| SOURCE DOCUMENT |
---*---

Our Plastic Age

Yesterday I visited Kamilo Beach for a day of  picking up trash with Hawai’i Wildlife Fund. I had no idea what I was getting into.  After a long, bumpy, but pleasant ride over silty roads and a’a lava we arrived at a beautiful beach interspersed with tan sands, lava rock, tide pools, and crawling heliotrope bushes.


The view from the rock crawler near Kamilo Beach.

Hawai’i Wildlife Fund organizers handed out burlap sacks and re-purposed feed bags and we dispersed across the few miles of shoreline. I walked aimlessly for a good 5 minutes, consumed by the overwhelming amount of plastic and my sadness. Then, I heard “focus on the big pieces” from a distance. “Ah yes the big pieces! The big pieces breakdown into little pieces, which are much harder to retrieve” I said to myself and began the hot, stinky, sticky process of picking up plastic. I found lighters, a toothbrush, fabric softener bottles, legos, a windshield scraper, umbrella handles, booeys, industrial fishing nets, oyster spacers, buckets, plastic bags, and uncountable, unidentifiable plastic objects.


Some larger plastic objects found deep in the Heliotrope brush at Kamilo Beach. Booeys, buckets, a hard hat, oil containers, baskets, and more.


Smaller plastic objects at Kamilo Beach.

---*---

| PROVIDED MATERIAL |
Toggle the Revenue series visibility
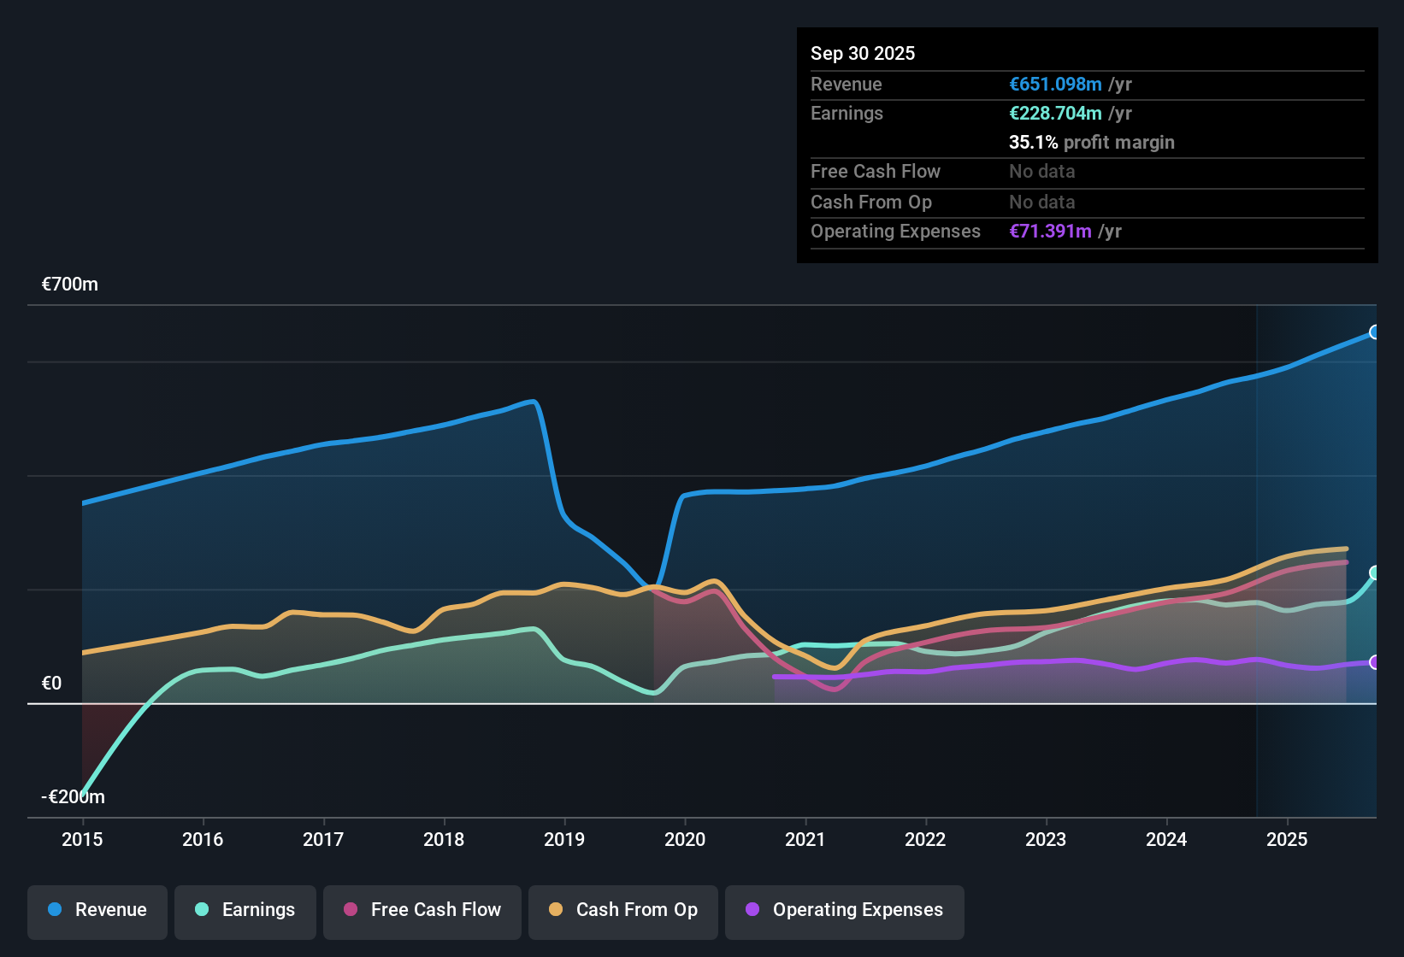 [x=97, y=911]
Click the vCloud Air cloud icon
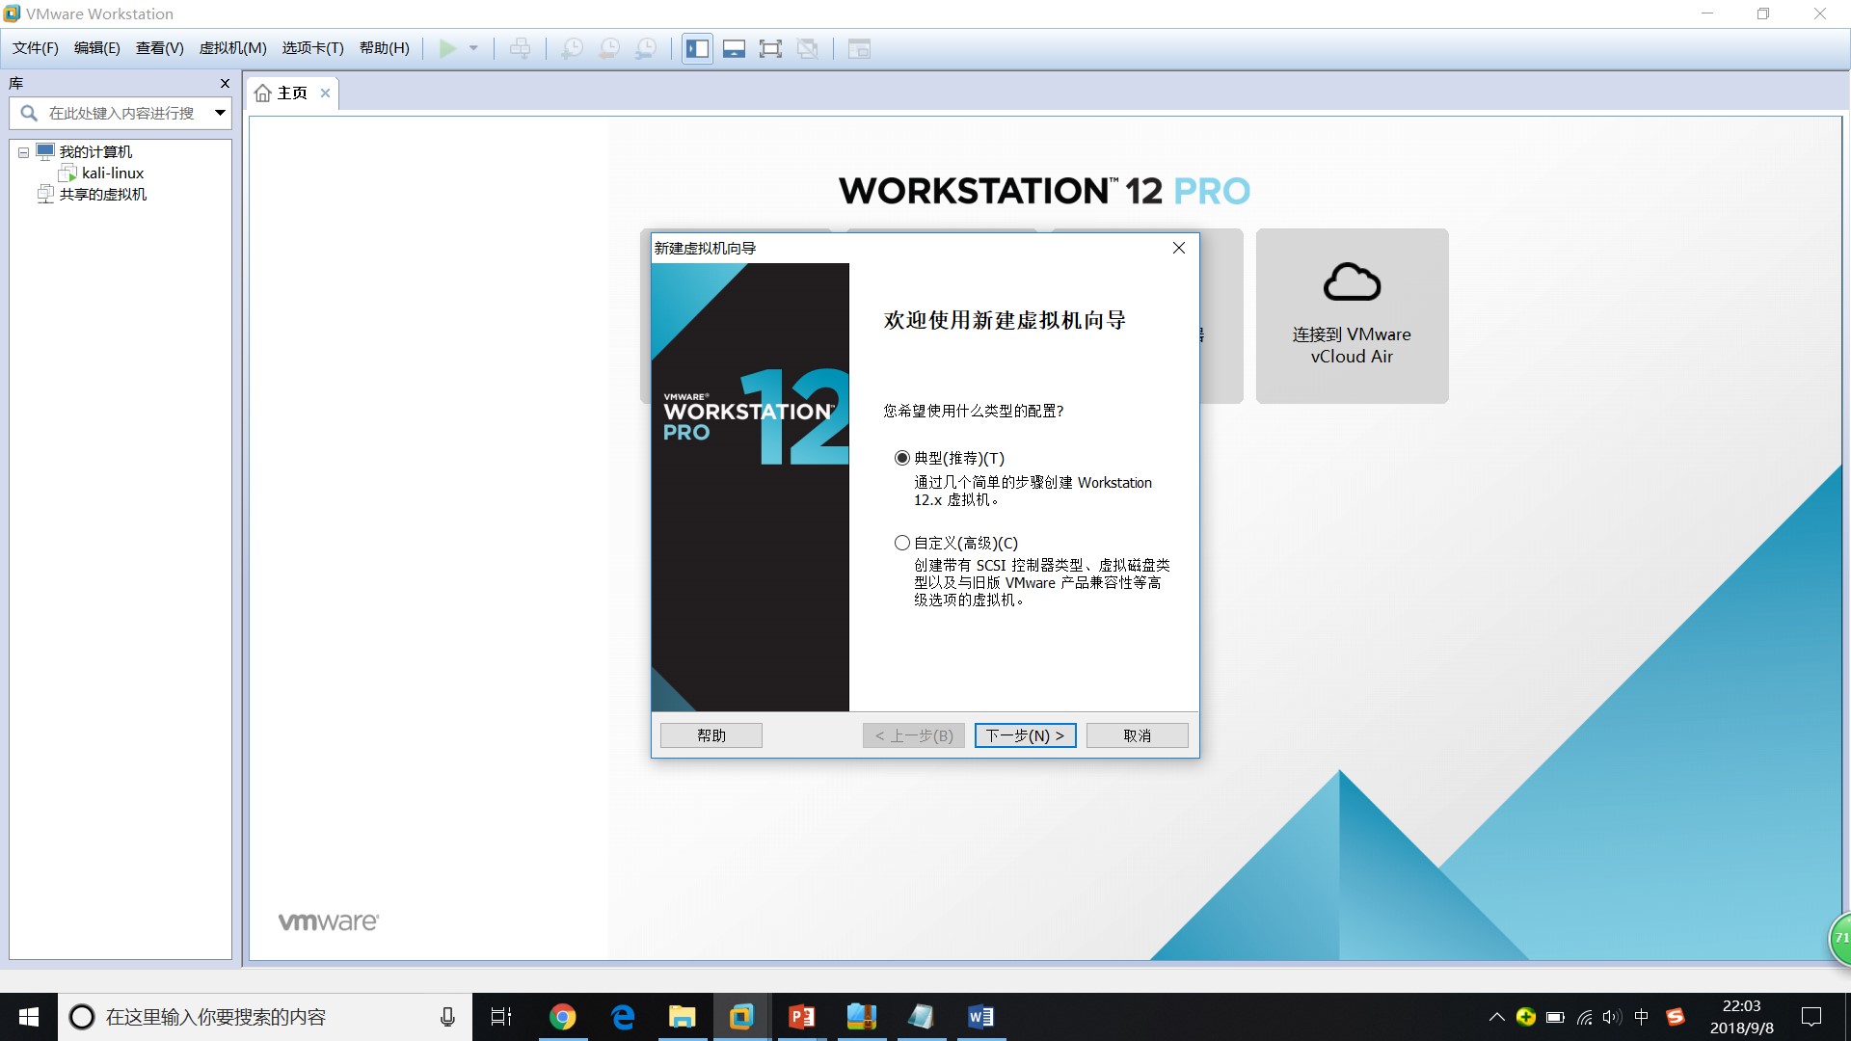 pos(1352,282)
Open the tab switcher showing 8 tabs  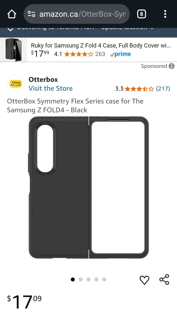(142, 14)
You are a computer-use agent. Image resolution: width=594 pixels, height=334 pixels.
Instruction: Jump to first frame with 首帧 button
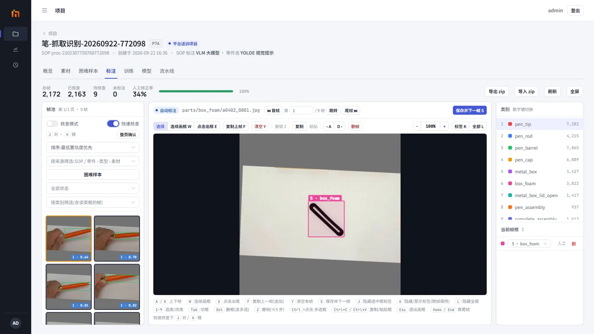[x=273, y=110]
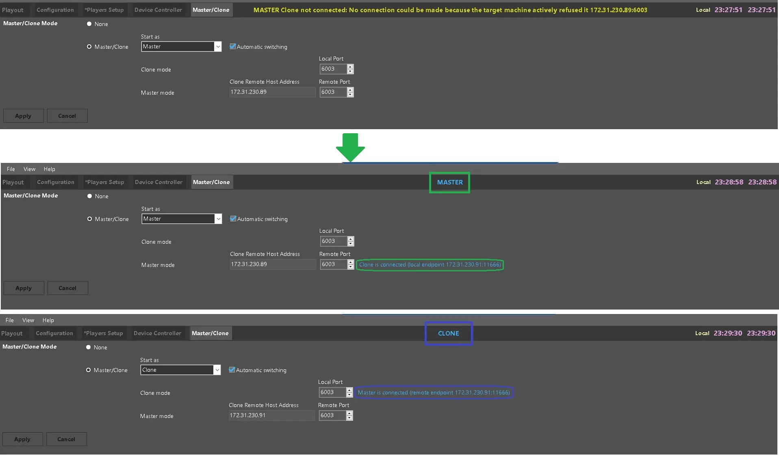The height and width of the screenshot is (457, 779).
Task: Switch to Device Controller tab in the MASTER window
Action: [x=158, y=182]
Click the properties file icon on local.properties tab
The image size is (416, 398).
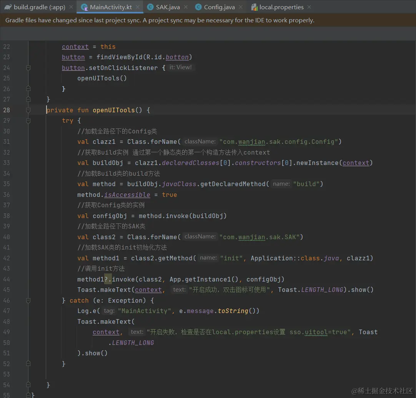click(254, 7)
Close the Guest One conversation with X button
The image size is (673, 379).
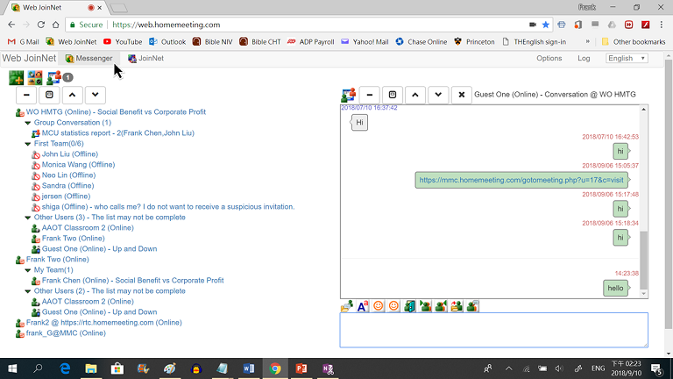click(462, 95)
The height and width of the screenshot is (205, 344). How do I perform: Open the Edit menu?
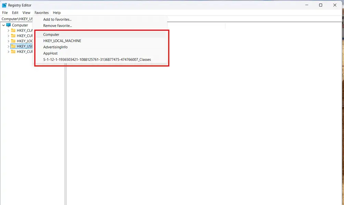click(x=15, y=13)
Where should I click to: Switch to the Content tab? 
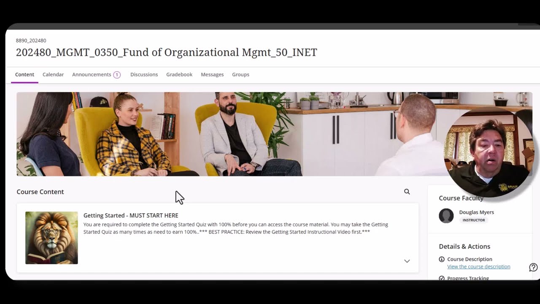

---*---

| GIVEN REQUEST 1 |
Answer these questions about the Kamilo Beach account:
(a) What did the ride to the beach pass over?
(b) What did the Hawai’i Wildlife Fund organizers hand out?
(c) Besides booeys, buckets, oil containers and baskets, what larger object was found deep in the heliotrope brush?
| GIVEN REQUEST 2 |
Continue the Kamilo Beach account from where it stops.

| RESULT 1 |
(a) Silty roads and a’a lava.
(b) Burlap sacks and re-purposed feed bags.
(c) A hard hat.

| RESULT 2 |
Truck full ‘o’ nets

I had read about Kamilo Beach back in 2012 when I was preparing for my first visit to Hawaii Island; though I only knew its name as Trash Beach. A beach being famous for its’ trash rather than its importance to ancient Native Hawaiians who went their to retrieve large evergreen logs that the special currents floated in or for its importance as endangered Monk Seal habitat. I knew that this beach was polluted with plastic 6 inches and deeper into the sand. It turns out, thanks to ocean currents, its remote location, and the pacific garbage patch nearly every type of plastic trash from nearly any country bordering the pacific washes up there. It’s not just a Local problem it’s a Global problem. Kamilo, is the beach where a new kind of rock is made, the plastiglomerate, which is plastic fused with rock, shell, and any other debris you can think of.  A study published by the Geological Society of America, says that this plastiglomerate could be THE anthropogenic marker in the future of the rock record.


An example of Plastiglomerate at Kamilo Beach

I am not saying we are all awful people, at least not today. I am saying that we opened our arms to this product that by most accounts made our lives easier and lighter, but at the same time did little to understand what side effects might come with the ease of convenience. We see it now, for plastic is everywhere: in our bodies, homes, pets, waterways, streets, our wild lands. The year 1939 saw a great demand for the production of plastic thanks to the scarcity that surrounded World War II: 75 years of plastic production and use has brought us to this pivotal point. The point where we continue to depend solely on volunteers to clean up an impossible amount of plastic only to be sure that more plastic used by more people will end up there. Or we could begin to set aside our apathy, our faulting of  “they and them” for these issues, and each of us can begin taking steps towards a lot less plastic.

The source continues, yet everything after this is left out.